== INFORMATION GIVEN ==
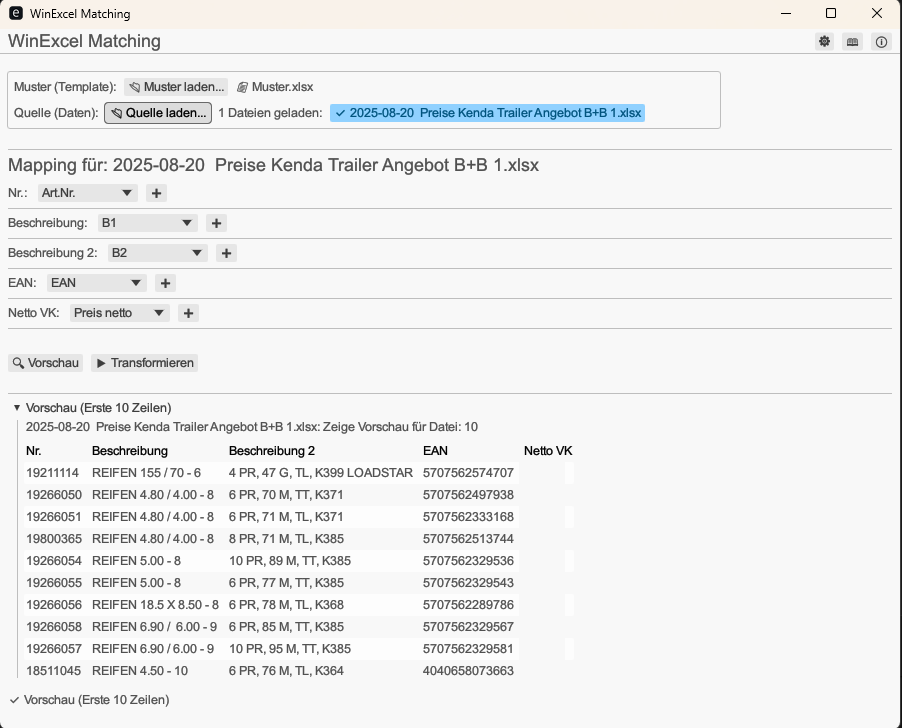The image size is (902, 728).
Task: Open the Preis netto dropdown
Action: coord(119,313)
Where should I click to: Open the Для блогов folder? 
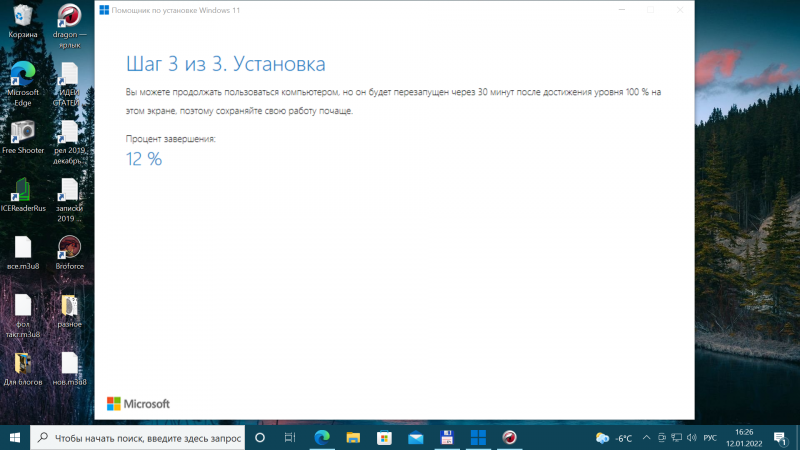pyautogui.click(x=22, y=363)
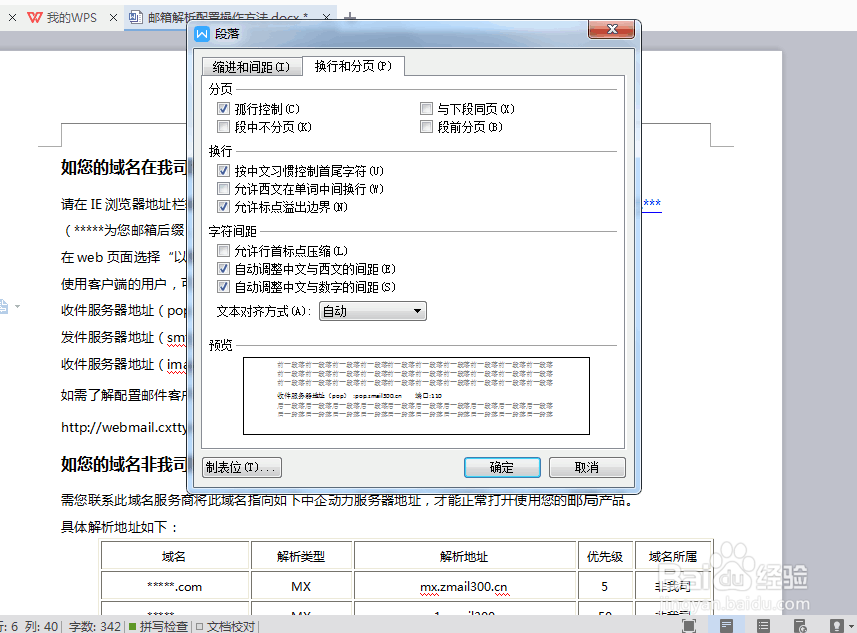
===
• **CHALLENGE**:
Recast all of the lines above as a JSON list of strings, with one string per line and blank lines omitted. Leave the pictures out.

• **RESULT OF THIS EXERCISE**:
[
  "The image size is (902, 728).",
  "Task: Open the Preis netto dropdown",
  "Action: coord(119,313)",
  "Where should I click to: Open the Для блогов folder? ",
  "pyautogui.click(x=22, y=363)"
]